I came home from the grocery last night before all hell broke loose, parking my car out of the way of the gigantic tree that always seems to lose part of itself during heavy storms. The sky was still but a light grey, but the smell of rain was faintly present in the thick-as-molasses air. I let them cat out briefly, knowing he would come scampering back toward the door as the first heavy drops fell from the overburdened clouds.
I love that moment just before a storm rolls in, pregnant with possibility for disaster and destruction, that tense moment before all hell lets loose, electrical potential in the air like the smell of a grilled steak. The wind comes up suddenly, taking the atmosphere from calm and uncomfortable to harried and a bit cooler. Then comes the low rumble of the distant thunder, at first you hear it softly, then as it grows close, the noise is insistent, loud and subsonic at times. Then comes the rain, large drops falling first, thwacking against the glass in my windows as I sit on the couch.

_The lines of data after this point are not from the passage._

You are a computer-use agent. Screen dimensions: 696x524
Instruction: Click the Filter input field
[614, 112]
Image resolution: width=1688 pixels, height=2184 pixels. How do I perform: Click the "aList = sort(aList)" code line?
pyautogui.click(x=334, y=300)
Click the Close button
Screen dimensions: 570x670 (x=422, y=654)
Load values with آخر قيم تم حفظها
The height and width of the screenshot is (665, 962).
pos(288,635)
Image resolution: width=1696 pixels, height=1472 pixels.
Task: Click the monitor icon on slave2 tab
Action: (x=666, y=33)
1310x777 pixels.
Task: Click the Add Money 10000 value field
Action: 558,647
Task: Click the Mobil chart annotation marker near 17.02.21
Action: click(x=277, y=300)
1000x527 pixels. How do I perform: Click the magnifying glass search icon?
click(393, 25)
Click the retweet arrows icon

The cats sit and play in the window while the patter of the drops against the panes grows more frequent, sounding like children playing with a telegraph. I look out at the storm, peering through venetian blinds, to see the layered ripples on the puddle that always forms in front of my stoop where the drain comes down from the upstairs apartments.
When the rain finishes, and I let Guinness out again, the sky has that yellow/orange tone that seems so magical after a storm. I consider bringing out my camera to capture it, but I know that some images just can’t be captured by CCD, and step out in the much cooler air. The plants seem to have gotten more green in the storm, as the Queen Anne’s Lace has perked up a bit after the rain. It must be fifteen degrees cooler now than it was at the start of the storm, some 45 minutes before.
Ahhh, how I love a good thunderstorm in the summer.